No se puede entender este “estar con Jesús” como una actitud numantina, cerrada
y a la defensiva, excluyente y agresiva con toda forma de diversidad. Al
contrario, desde la experiencia del encuentro con Jesús y la confesión de él como
el Cristo, el creyente sale de sí hacia el mundo con un corazón nuevo y una
mirada transfigurada para ver las semillas del Verbo presentes en la creación,
para, como nos exhorta San Pablo, tener en cuenta “todo cuanto hay de verdadero, de
noble, de justo, de puro, de amable, de honorable, todo cuanto es virtud y cosa digna de elogio” (Flp
4, 8), no para condenar al mundo, sino para que el mundo se salve por Él (Jn 3,
17), para buscar y rescatar lo que estaba perdido (cf. Lc 19, 10). Así pues, la
confesión del nombre de Jesús como el Mesías y el Salvador del mundo en el
altar de la Cruz produce un anuncio que no es una conquista, una campaña para
hacer prosélitos para el propio partido, esto es, para la propia parcialidad,
sino una proclamación de que el bien y la verdad y la belleza, y todo lo que de
positivo hay en el mundo, tienen una raíz (un Creador) y también una meta (un
Salvador) que ha venido a visitarnos y con el que podemos encontrarnos. Es un
anuncio que no violenta ni impone su verdad, sino que la propone desde el
respeto a la libertad de cada uno y desde el reconocimiento de la bondad presente
en cada ser humano, en cada pueblo y cultura. Sólo desde esa positividad se
pueden y deben denunciar las formas de maldad presentes también en el mundo, y
que impiden una plenitud, que ahora es posible precisamente porque la fuente
del bien y la verdad se ha encarnado y hecho cercano en Jesucristo. Este
espíritu de apertura y diálogo, que no impone sino que propone, ve en los otros
no sólo “destinatarios” de la misión, sino sobre todo “interlocutores” con los que
Dios, por medio de Jesús y de sus discípulos, quiere iniciar un diálogo. Porque
sólo de forma dialogal puede entenderse la revelación de un Dios que se nos ha
manifestado como Palabra que interpela nuestra libertad y nos llama a una
respuesta libre. El verdadero espíritu cristiano acepta y afirma que el bien no
es patrimonio exclusivo de nadie. Ni tan siquiera Jesús lo pretende, a tenor de
su corrección a Juan. Jesús no deja que sus discípulos hagan de él, el Maestro
bueno, una propiedad privada. Pero no siendo patrimonio exclusivo de nadie, no
por eso deja de tener una fuente y una raíz: un Dios (el único bueno), fuente
de todo bien y Padre suyo. Los cristianos tenemos que hacer nuestra la apertura
universal (católica) de Jesús, renunciando a poseerlo, pero siendo radicales en
la pertenencia a su persona, tratando de vivir como él vivió. Esta pertenencia
radical a Jesucristo, que se abre sin límites al bien presente por doquier, es
lo que nos hace entender la aparente intransigencia con toda forma de mal que
el mismo Jesús nos propone en la segunda parte del evangelio de hoy. El
contraste puede sorprendernos, pero no debe hacerlo, pues la pertenencia
radical a Cristo nos debe llevar a romper con toda forma de mal, aunque ello
nos parezca a veces, desde la lógica de este mundo, una pérdida dolorosa. Así
es como deben entenderse las llamadas a perder un ojo, una mano o un pie.
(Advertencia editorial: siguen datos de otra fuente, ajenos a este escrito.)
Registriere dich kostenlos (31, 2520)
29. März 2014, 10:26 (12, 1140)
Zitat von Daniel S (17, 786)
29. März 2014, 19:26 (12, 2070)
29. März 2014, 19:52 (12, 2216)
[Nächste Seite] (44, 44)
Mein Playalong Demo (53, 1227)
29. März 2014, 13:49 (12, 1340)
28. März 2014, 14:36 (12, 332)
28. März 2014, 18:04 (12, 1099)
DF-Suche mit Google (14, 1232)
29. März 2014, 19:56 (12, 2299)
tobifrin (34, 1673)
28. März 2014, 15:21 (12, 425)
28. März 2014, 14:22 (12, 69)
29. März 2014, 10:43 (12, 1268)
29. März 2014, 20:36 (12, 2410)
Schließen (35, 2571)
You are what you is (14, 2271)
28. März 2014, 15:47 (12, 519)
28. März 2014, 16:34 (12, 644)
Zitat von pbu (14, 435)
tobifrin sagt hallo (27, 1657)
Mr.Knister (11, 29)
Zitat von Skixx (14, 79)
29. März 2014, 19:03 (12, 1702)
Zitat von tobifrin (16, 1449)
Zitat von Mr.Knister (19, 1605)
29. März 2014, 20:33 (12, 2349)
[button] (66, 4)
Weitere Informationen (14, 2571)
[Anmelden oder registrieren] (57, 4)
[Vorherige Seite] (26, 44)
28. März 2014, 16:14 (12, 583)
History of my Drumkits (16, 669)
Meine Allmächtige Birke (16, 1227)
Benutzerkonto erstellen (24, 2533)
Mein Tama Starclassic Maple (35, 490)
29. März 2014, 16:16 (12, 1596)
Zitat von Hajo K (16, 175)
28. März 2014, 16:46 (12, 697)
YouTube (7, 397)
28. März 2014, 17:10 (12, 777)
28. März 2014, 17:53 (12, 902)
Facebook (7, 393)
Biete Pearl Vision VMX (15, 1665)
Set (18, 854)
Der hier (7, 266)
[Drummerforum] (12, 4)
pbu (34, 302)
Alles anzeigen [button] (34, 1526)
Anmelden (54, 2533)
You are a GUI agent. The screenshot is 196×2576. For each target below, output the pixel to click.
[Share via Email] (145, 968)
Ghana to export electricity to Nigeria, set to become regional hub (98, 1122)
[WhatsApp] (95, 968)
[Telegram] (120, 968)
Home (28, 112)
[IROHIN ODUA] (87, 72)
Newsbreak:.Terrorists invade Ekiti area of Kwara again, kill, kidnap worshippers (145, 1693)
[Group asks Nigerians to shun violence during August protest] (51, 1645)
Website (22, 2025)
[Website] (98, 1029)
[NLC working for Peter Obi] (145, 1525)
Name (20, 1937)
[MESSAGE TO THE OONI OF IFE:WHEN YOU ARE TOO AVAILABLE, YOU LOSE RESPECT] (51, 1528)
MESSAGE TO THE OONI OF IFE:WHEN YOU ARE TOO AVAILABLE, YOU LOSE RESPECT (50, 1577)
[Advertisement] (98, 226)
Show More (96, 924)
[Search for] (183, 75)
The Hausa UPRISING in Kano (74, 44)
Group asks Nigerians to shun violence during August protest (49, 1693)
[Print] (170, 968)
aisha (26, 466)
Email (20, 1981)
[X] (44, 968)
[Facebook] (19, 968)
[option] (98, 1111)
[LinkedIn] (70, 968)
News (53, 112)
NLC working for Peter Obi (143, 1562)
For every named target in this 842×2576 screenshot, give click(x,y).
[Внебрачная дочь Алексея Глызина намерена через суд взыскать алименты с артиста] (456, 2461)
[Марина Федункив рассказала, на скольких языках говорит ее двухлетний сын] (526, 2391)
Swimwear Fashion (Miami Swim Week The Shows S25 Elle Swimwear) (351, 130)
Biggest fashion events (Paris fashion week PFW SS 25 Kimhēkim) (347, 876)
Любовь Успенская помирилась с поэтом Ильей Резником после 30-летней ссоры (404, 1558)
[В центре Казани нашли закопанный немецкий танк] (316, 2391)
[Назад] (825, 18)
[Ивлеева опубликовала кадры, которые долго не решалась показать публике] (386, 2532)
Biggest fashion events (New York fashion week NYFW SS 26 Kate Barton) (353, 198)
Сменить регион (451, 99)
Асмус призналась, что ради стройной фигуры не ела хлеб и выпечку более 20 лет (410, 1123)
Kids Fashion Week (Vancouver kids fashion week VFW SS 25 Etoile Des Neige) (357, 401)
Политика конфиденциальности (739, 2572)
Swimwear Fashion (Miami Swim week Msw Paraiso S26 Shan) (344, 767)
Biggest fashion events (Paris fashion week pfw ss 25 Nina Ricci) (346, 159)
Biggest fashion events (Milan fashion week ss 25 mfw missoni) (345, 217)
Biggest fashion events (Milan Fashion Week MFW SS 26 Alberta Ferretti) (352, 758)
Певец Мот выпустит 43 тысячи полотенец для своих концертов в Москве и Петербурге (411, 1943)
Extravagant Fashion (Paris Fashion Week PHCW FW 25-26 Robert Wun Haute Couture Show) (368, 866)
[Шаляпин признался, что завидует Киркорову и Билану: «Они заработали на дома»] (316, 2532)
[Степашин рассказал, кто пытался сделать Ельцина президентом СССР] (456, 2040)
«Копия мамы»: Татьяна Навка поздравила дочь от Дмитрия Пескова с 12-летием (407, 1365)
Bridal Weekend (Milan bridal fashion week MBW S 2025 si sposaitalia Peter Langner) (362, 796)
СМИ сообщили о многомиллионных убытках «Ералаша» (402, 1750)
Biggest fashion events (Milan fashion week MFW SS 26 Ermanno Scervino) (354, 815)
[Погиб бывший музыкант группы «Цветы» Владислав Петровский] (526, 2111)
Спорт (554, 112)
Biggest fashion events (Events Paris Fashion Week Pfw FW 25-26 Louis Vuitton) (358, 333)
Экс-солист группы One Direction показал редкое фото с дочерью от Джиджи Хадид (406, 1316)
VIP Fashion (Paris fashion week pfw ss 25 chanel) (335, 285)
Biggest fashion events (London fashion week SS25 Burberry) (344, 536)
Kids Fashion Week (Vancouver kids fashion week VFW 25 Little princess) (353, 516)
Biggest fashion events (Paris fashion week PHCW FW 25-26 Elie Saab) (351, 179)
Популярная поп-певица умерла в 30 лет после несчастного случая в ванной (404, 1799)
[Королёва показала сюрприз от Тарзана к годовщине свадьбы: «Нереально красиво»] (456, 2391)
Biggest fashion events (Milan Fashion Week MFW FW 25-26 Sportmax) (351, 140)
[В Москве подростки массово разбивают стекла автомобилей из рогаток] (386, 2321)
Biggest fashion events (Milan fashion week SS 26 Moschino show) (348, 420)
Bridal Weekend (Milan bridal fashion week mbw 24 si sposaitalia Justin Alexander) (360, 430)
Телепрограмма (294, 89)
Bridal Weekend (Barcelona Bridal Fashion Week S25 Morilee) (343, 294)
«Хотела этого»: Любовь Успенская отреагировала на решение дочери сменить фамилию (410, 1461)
Porque la confesión de Jesús como el Cristo es la experiencia positiva del Bien
que nos viene al encuentro con rostro humano y que quiere alcanzar a todos
(apertura dialogal y universal), precisamente por eso hay que ser intransigente
con el mal, que es un espíritu de cerrazón y de exclusión. El que está
dispuesto a dar la vida por el Bien y la Justicia, por la fe en Jesucristo y en
Dios Padre, ese tiene que renunciar (a veces con dolor) a falsas promesas de
vida y felicidad que se alcanzan a costa del bien de los demás (el escándalo de
los pequeños y la explotación de los pobres que denuncia Santiago), y, en
realidad, a costa del propio y verdadero bien: el Reino de Dios en el que
merece la pena entrar tuerto o manco o cojo.